Pas de salle d’attente à la maternité

Tous deux ont visité le centre hospitalier de Mayotte, dont « la maternité n’a pas de salle d’attente », les futures mamans étant réduites à « attendre sur le parking, assises ou couchées à même le sol ». « Dans certains bâtiments, poursuit Boris Plazzi, les toits ne sont pas réparés, il y a 10 cm d’eau, les fils électriques pendent, le matériel médical manque… » Le reste est à l’avenant : le centre pénitentiaire de 278 places compte 730 détenus, les transports publics sont inexistants, les enfants sont accueillis dans les écoles par alternance, seules deux des quatre barges qui relient habituellement Grande-Terre et Petite-Terre – les deux îles principales de l’archipel – fonctionnent, la piste de l’aéroport est trop courte pour accueillir des avions gros porteurs…

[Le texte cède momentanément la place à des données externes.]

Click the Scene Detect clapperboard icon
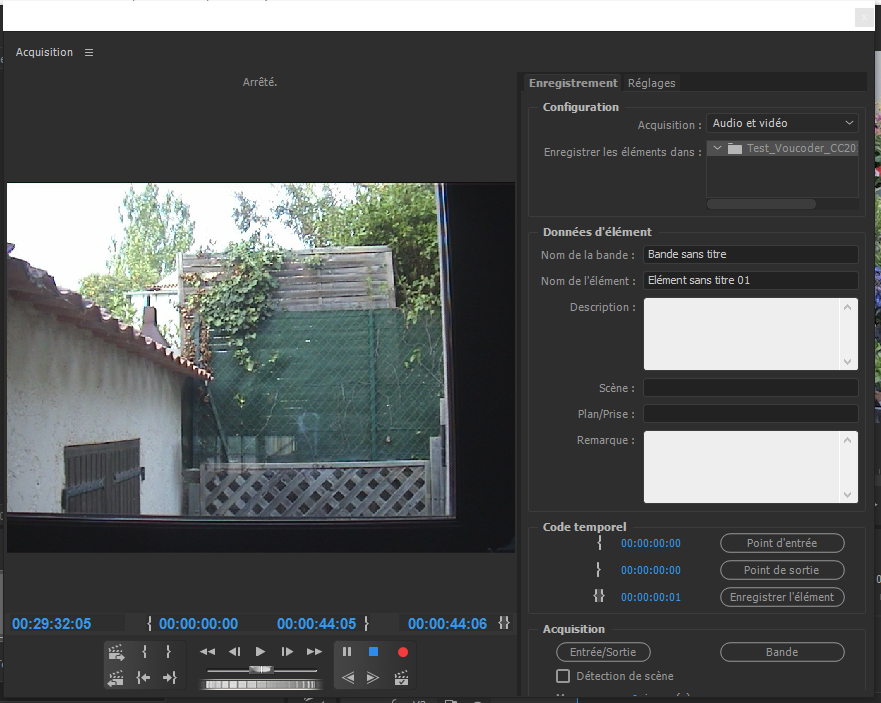Viewport: 881px width, 703px height. (x=402, y=678)
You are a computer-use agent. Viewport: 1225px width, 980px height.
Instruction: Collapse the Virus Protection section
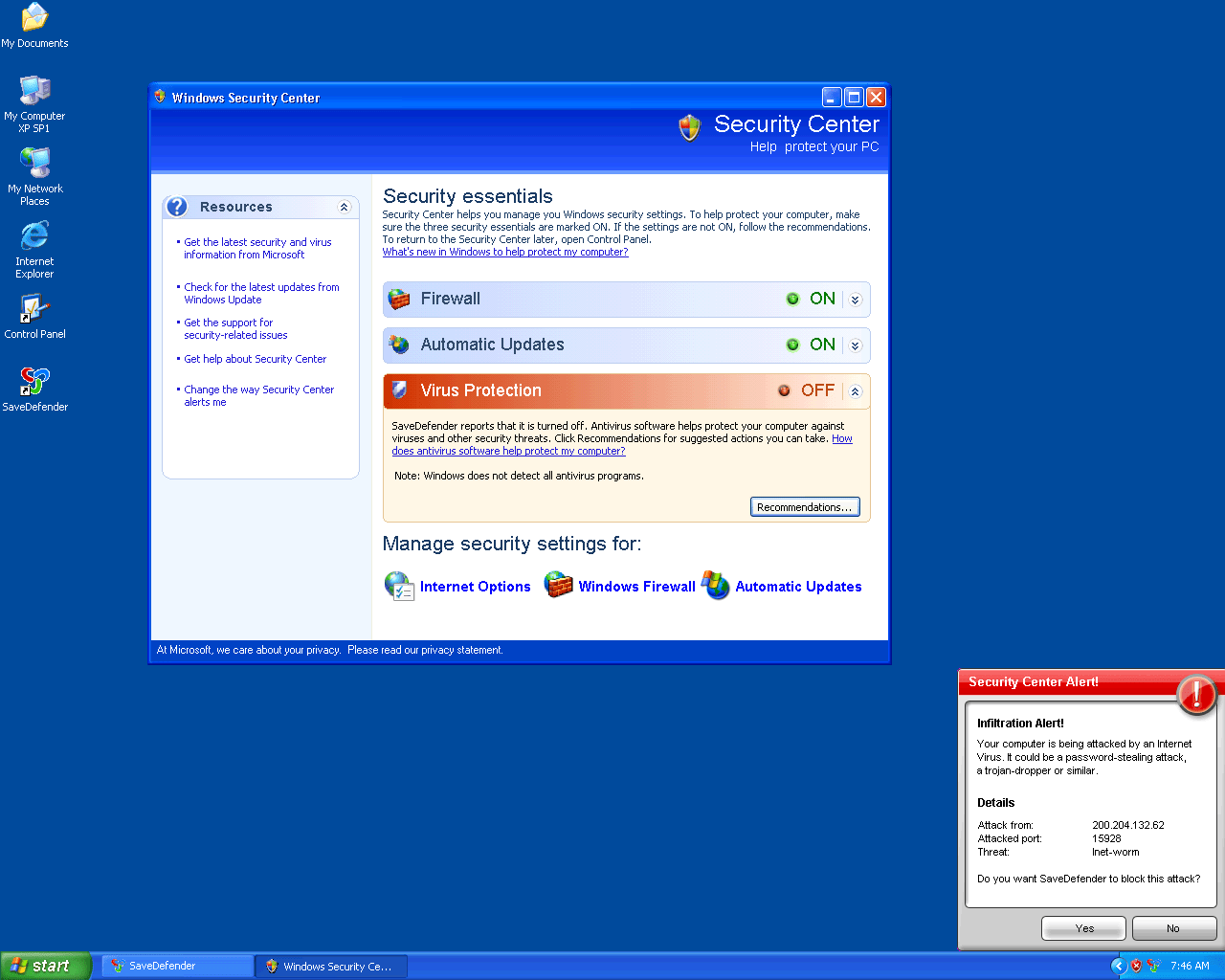click(856, 391)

Zone franche pour les patrons, Smic au rabais pour les salariés

Après une loi d’urgence pour Mayotte votée en février, une loi de « refondation » sera prochainement débattue au Parlement. On en connaît déjà une mesure phare : le placement de Mayotte en zone franche, qui exempterait les entreprises d’impôts et de taxes pendant cinq ans. La CGT Mayotte en attend bien autre chose. Exemple parmi beaucoup d’autres : le Smic local est inférieur de 25% à celui pratiqué ailleurs en France. L’alignement de son montant n’est prévu qu’en « 2031 pour le Smic net et en 2036 pour le Smic brut », dénonce Saïd Mcolo, par ailleurs secrétaire général adjoint de la CGT Mayotte.

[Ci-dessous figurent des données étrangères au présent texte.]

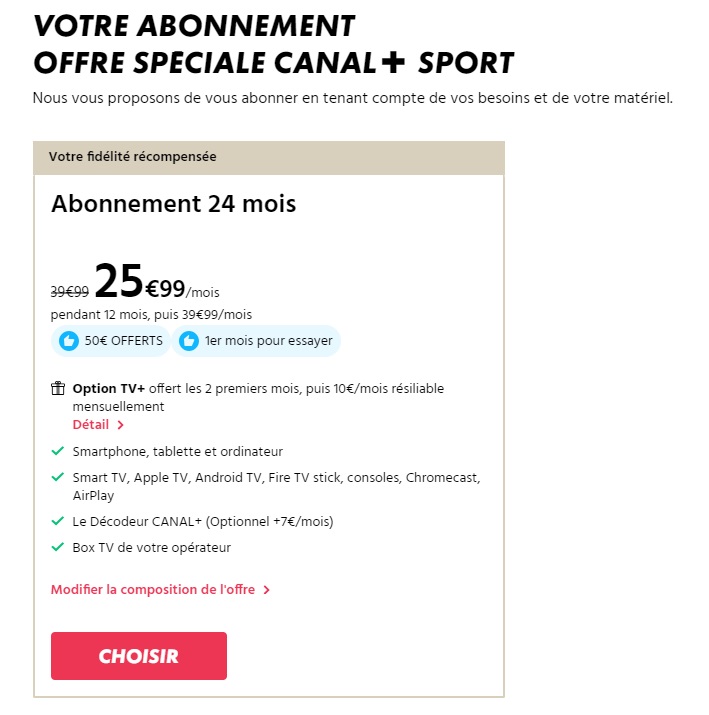Click the large 25€99 price

(140, 284)
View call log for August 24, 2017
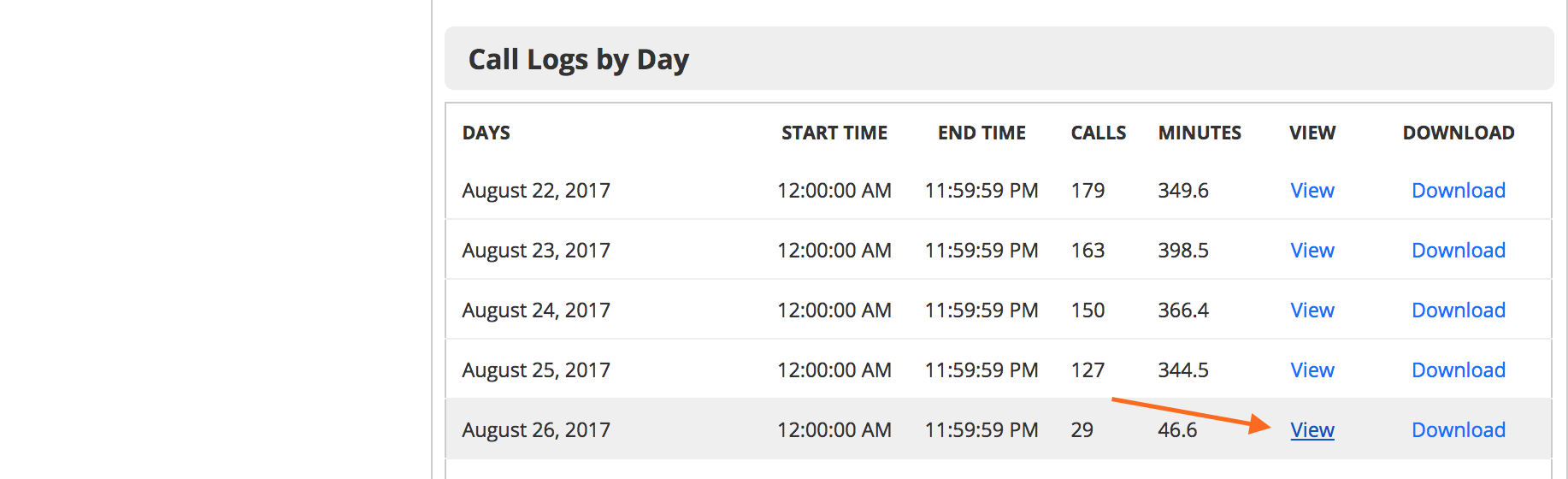Screen dimensions: 1568x479 pos(1312,310)
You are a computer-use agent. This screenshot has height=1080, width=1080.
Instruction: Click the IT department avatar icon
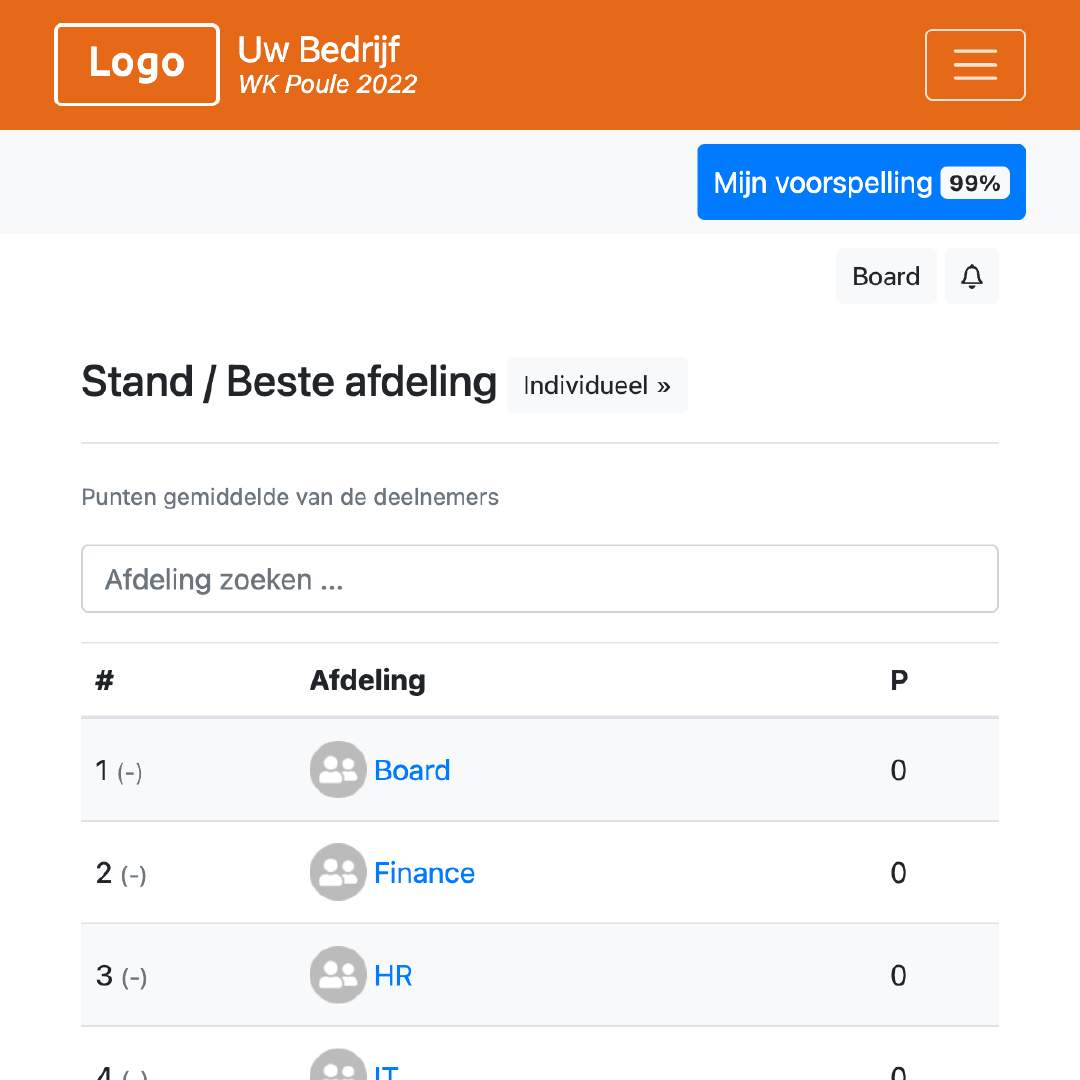338,1068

Dans un avis sur le projet de loi, la CGT Mayotte revendique notamment « un alignement véritable [sur le reste de la France] de tous les droits sociaux », et « un alignement du Smic, des retraites, une application pleine et entière de toutes les conventions collectives nationales, l'instauration obligatoire des mutuelles santé et retraite ». C’est pour présenter ces réalités et ces revendications que la CGT et la CGT Mayotte ont invité les groupes politiques de l’Assemblée nationale et du Sénat, sauf le Rassemblement national, à une mission parlementaire sur place, du 28 avril au 3 mai.